Indications & Important Safety Information

TriCor Type IIa/IIb Indications (1)

• TriCor is indicated as adjunctive therapy to diet in adult patients with primary hypercholesterolemia or mixed dyslipidemia (Fredrickson types IIa and IIb) to: increase high-density lipoprotein cholesterol (HDL-C), reduce triglycerides (TG), reduce low-density lipoprotein cholesterol (LDL-C), reduce total cholesterol (Total-C), reduce apolipoprotein B (Apo B).
• Lipid-altering agents should be used in addition to a diet restricted in saturated fat and cholesterol when response to diet and nonpharmacological interventions alone has been inadequate.
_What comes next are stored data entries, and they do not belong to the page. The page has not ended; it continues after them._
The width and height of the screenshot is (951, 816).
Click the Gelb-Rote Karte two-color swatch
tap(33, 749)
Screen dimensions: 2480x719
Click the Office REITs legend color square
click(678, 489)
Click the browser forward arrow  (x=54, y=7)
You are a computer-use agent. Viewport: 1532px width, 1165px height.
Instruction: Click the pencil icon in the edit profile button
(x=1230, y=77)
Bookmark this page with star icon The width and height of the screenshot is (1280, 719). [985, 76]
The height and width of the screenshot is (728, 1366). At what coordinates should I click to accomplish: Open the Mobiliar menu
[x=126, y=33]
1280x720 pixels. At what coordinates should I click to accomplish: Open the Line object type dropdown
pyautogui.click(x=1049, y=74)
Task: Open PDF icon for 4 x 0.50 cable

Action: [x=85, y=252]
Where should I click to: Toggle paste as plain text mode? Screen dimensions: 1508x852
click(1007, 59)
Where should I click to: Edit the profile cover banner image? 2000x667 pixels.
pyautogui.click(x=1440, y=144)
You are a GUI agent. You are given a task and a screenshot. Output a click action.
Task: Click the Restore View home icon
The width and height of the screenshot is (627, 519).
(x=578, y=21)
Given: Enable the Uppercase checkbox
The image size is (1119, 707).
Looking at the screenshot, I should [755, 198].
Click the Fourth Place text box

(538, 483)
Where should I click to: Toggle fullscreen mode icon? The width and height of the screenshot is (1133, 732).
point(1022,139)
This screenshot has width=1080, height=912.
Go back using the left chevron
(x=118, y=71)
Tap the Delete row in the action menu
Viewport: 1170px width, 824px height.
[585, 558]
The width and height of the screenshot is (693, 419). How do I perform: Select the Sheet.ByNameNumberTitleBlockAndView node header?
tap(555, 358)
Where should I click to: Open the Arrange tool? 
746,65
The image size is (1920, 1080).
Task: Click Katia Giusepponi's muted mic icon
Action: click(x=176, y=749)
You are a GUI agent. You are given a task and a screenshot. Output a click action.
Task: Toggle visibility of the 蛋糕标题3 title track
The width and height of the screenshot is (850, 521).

TriCor Type IV/V Indications (1)

• TriCor is indicated as adjunctive therapy to diet for treatment of adult patients with hypertriglyceridemia (Fredrickson types IV and V hyperlipidemia). Improving glycemic control in diabetic patients with fasting chylomicronemia usually obviates the need for drug therapy.
• The effect of TriCor on pancreatitis risk reduction in patients with markedly elevated serum TG has not been adequately studied.
• Drug therapy is not indicated for patients with type I hyperlipoproteinemia.
• The use of TriCor should be considered only when reasonable attempts have been made to obtain satisfactory results with nondrug methods such as diet, exercise, and reduction of alcohol intake. If the decision is made to use TriCor, the patient should be instructed that this does not reduce the importance of adhering to diet. Diseases or drugs which contribute to hyperlipidemia should be evaluated and appropriate interventions begun.

Important Safety Information (1)

• TriCor is contraindicated in patients with: hypersensitivity to fenofibrate; hepatic or severe renal dysfunction including primary biliary cirrhosis; unexplained persistent liver function abnormality; and preexisting gallbladder disease.
• Fenofibrate has been associated with increases in serum transaminases. Regular liver function monitoring should be performed, and therapy discontinued if enzyme levels persist >3 times the normal limit.
• Fenofibrate may lead to cholelithiasis. If cholelithiasis is confirmed, TriCor should be discontinued.
• TriCor may increase the effects of coumarin-type anticoagulants. Dosage adjustment based on frequent prothrombin time/INR determinations is advisable.
• The combined use of TriCor and HMG-CoA reductase inhibitors should be avoided unless the benefit of further alterations in lipid levels is likely to outweigh the increased risk. This combination has been associated with rhabdomyolysis, markedly elevated creatine kinase levels and myoglobinuria, leading to acute renal failure.
• TriCor may occasionally be associated with myositis, myopathy, or rhabdomyolysis. Muscle pain, tenderness, or weakness should have prompt medical evaluation. Discontinue TriCor if markedly elevated CPK levels occur or myopathy/myositis is suspected or diagnosed.
• The effect of TriCor on coronary heart disease morbidity and mortality and noncardiovascular mortality has not been established.
• Other precautions include increases in serum creatinine that tend to be reversible, pancreatitis, hypersensitivity reactions, venothromboembolic events, and hematologic changes
• Adverse events most frequently observed in clinical trials: abnormal liver function tests; respiratory disorder; abdominal pain; back pain; and headache.

Reference

1. TriCor tablets package insert, Abbott Laboratories.